The intervention included follow-up phone calls by trained C-TraC nurses to address medication management, clinic appointments, operation-specific concerns, and identifying symptoms that could be red-flagged. The participating patients had either had a pancreatectomy, gastrectomy, operative small bowel obstruction or perforation, ostomy, discharge with a drain, in-hospital complication, or were referred by the clinician. The first phone call was within 48 to 72 hours of discharge, with a call scheduled every 3 to 4 days after. A mutual consensus between the surgical C-TraC nurse and the patient established the completion date for the follow-up, unless the patient was readmitted.
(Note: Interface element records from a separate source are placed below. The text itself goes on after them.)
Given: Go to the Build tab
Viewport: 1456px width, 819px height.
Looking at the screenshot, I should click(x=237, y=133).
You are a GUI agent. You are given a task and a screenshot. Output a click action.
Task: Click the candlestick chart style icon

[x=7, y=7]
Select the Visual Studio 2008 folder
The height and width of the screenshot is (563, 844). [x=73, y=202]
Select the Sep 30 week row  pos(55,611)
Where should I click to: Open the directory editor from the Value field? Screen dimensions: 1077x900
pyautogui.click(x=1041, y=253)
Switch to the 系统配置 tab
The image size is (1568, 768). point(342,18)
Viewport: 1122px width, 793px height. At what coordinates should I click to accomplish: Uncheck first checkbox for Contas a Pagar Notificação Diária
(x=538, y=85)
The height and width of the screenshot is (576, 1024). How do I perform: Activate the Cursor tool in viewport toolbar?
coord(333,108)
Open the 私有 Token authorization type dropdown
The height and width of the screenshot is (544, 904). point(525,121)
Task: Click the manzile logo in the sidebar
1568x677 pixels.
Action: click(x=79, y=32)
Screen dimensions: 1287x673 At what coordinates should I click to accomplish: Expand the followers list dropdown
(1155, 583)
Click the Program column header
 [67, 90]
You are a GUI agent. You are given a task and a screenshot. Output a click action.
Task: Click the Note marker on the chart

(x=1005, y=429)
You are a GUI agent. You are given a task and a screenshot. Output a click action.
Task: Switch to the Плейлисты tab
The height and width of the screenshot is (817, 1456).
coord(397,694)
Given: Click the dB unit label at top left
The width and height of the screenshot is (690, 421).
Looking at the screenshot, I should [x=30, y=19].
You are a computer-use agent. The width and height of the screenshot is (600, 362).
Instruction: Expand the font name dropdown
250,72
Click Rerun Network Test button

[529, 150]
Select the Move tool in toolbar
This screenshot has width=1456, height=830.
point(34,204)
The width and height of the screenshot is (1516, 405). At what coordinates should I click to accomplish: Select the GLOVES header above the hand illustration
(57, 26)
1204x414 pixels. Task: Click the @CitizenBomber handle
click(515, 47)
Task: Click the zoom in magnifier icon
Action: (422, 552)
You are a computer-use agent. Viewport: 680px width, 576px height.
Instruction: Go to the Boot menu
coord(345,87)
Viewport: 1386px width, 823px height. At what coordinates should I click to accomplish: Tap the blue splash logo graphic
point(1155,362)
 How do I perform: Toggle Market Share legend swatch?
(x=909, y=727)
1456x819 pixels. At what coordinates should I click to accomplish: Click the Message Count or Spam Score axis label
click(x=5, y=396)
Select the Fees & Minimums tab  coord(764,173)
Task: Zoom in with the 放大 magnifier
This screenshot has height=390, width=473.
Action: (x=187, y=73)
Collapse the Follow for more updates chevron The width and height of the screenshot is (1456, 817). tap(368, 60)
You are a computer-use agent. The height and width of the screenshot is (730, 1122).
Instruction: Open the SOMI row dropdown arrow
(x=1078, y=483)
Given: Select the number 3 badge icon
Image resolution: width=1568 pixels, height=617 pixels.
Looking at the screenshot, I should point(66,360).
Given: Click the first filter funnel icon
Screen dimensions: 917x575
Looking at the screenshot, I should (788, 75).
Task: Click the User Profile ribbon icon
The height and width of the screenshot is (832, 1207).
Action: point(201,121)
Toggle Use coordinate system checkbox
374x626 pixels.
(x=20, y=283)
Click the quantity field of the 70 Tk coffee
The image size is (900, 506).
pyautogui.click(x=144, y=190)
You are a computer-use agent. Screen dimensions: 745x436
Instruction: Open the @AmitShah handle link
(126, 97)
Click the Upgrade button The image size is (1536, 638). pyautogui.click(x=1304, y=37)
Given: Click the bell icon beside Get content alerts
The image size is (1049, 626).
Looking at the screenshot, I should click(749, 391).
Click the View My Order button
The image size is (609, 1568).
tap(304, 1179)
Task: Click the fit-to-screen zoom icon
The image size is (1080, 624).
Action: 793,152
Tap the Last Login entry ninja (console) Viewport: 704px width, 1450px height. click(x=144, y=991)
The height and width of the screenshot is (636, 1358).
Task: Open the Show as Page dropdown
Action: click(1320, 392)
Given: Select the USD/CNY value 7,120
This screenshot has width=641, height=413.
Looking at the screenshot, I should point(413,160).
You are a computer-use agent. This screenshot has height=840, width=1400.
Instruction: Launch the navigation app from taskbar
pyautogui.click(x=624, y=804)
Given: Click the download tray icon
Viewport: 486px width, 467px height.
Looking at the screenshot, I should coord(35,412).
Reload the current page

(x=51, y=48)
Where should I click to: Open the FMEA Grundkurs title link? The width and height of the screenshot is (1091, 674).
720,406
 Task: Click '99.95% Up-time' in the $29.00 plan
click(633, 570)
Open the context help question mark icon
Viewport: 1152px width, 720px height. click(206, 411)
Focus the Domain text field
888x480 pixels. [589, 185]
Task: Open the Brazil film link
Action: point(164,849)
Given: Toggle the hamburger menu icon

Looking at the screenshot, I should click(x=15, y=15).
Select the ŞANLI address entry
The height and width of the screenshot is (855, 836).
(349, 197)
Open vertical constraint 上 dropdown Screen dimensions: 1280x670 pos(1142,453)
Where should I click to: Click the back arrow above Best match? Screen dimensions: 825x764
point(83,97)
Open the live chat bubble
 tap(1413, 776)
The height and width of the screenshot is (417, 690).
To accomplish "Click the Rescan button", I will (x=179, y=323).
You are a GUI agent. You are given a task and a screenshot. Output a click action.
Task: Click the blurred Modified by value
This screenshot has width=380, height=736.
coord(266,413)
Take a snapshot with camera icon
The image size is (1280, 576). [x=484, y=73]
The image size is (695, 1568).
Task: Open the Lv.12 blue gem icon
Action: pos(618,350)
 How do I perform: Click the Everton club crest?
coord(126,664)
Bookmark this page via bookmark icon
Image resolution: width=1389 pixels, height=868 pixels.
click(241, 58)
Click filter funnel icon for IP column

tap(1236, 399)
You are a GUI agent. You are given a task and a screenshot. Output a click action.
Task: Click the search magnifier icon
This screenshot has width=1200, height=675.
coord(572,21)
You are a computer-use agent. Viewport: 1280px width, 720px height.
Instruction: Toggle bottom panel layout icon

Amy Kind, MD, PhD, coauthor on the study, said, “We clearly identified a gap in patient care during that transition between their inpatient stay and return to full health. We realized there were a lot of things we didn’t understand about factors that might lead to readmission.”
Of the 212 patients enrolled in this pilot between October 2015 and April 2016:
The engagement rate, the study found, was 95%. Nearly half (47%) the patients presented with at least 1 (range, 0 to 6) medication discrepancy during the initial call, and there was an average of 3.2 calls (median, 3; range, 0 to 20) from provider to patient in this cohort.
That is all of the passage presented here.